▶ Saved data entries
┏━━

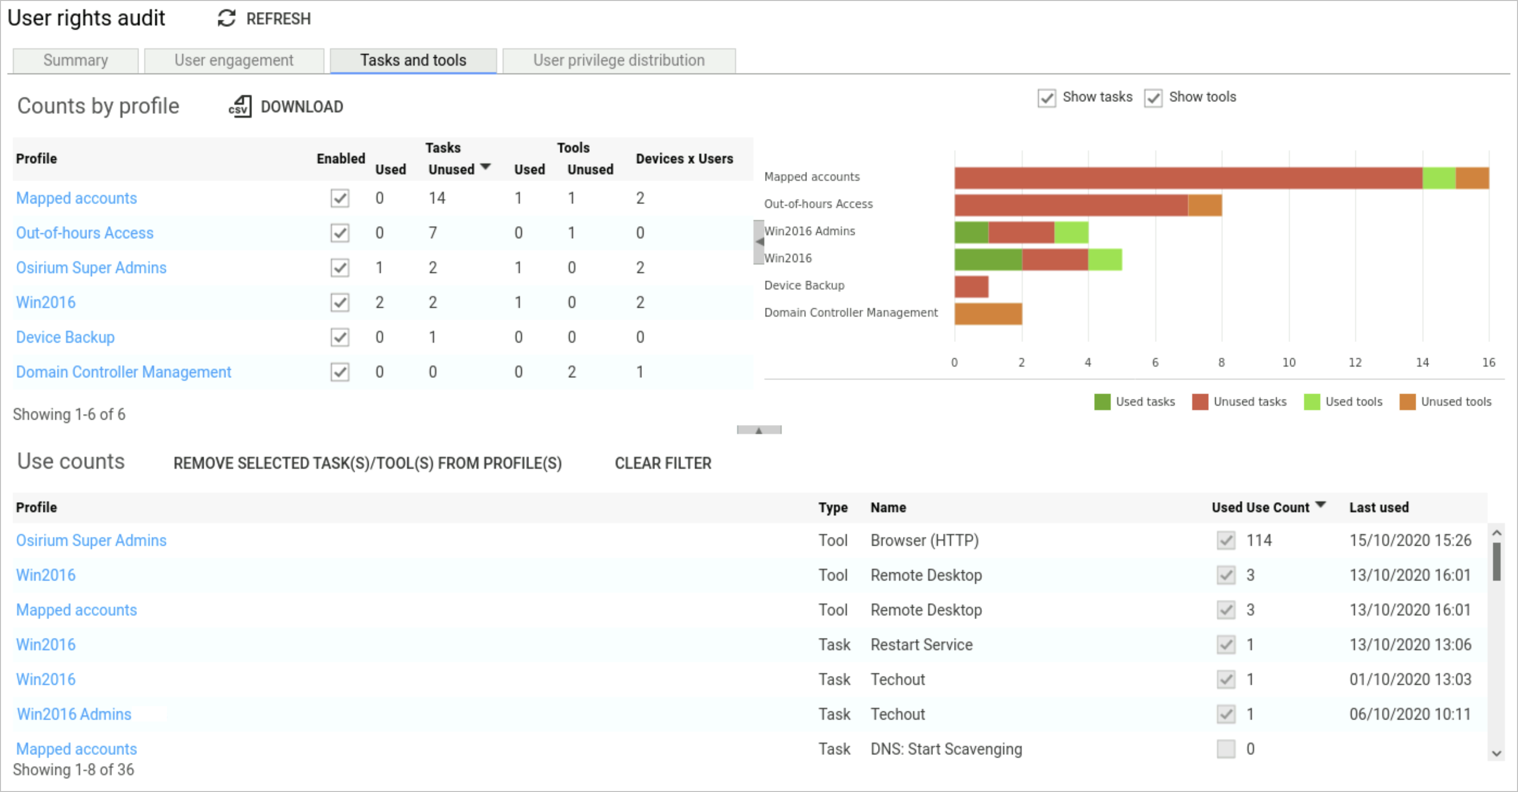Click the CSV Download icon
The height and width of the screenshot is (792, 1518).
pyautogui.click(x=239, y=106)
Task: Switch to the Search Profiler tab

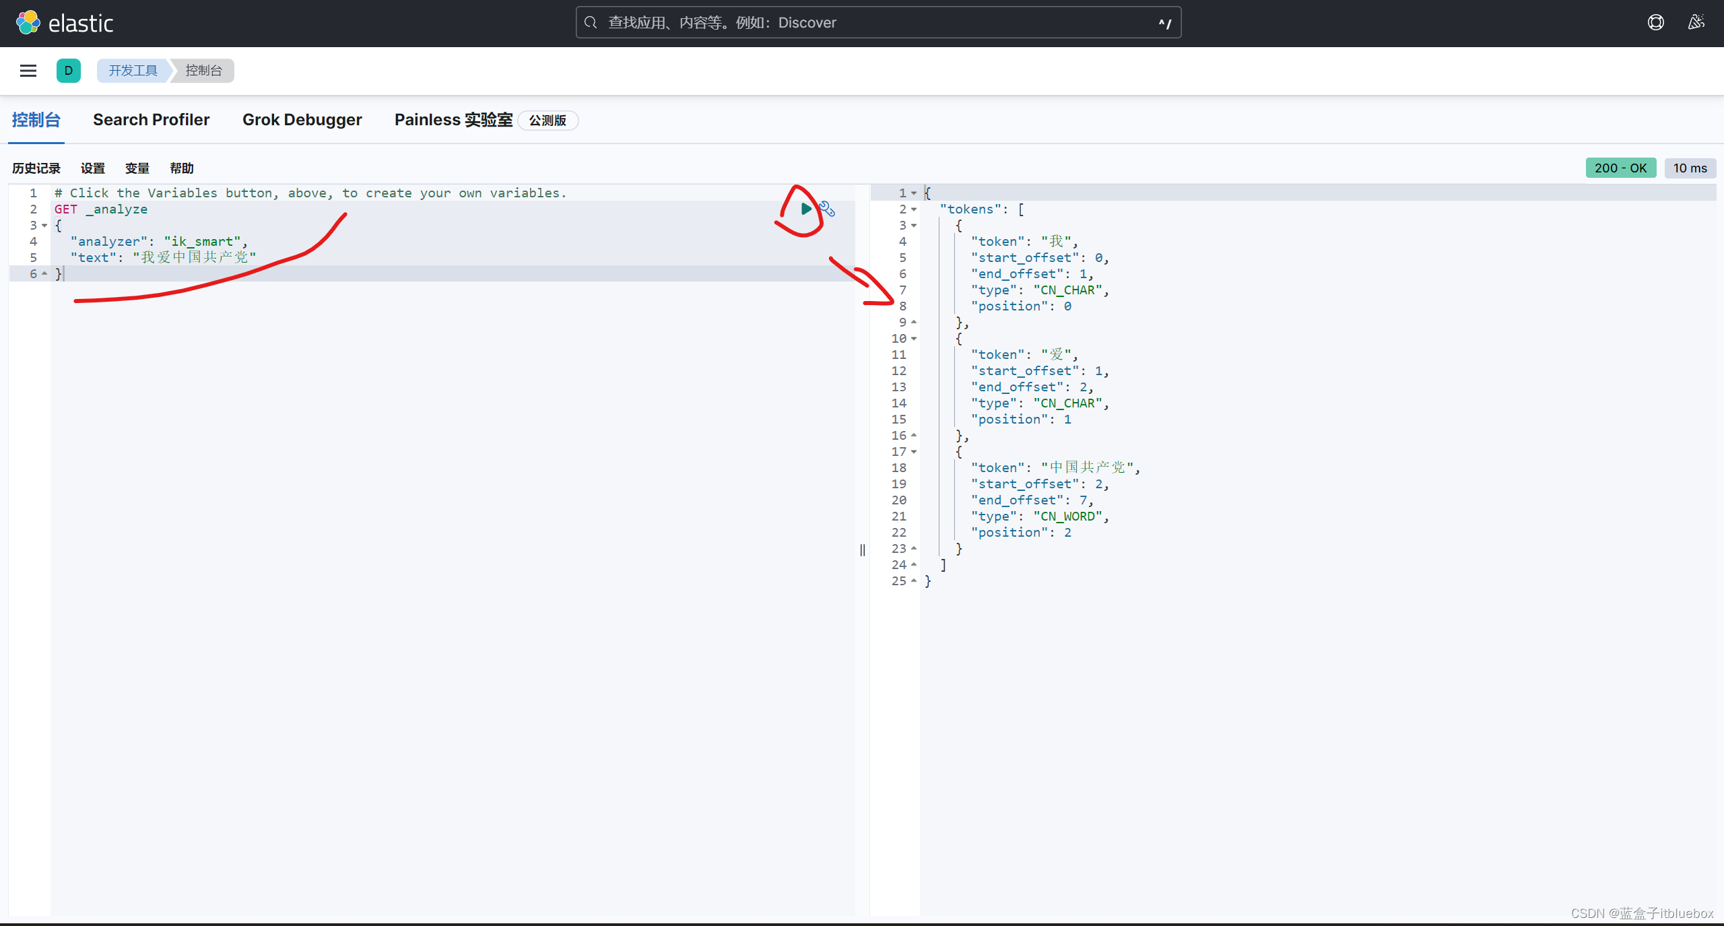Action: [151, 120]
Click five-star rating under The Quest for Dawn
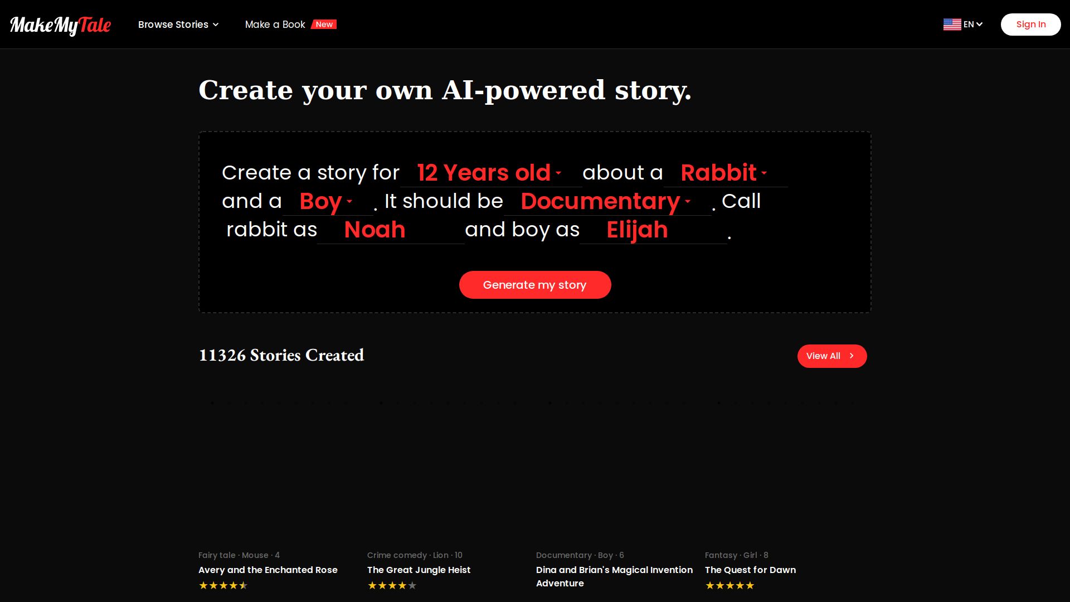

┗━━
┏━━

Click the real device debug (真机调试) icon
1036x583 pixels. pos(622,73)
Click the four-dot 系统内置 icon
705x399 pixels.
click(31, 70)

┗━━

▶ WORK ORDER
Return exactly the stretch above whose first line contains "Task: Switch to the Search Profiler tab" and whose last line contains "Click five-star rating", and nothing outside it. The pictures should not appear.

▶ TASK RESPONSE
Task: Switch to the Search Profiler tab

Action: [151, 120]
Click five-star rating under The Quest for Dawn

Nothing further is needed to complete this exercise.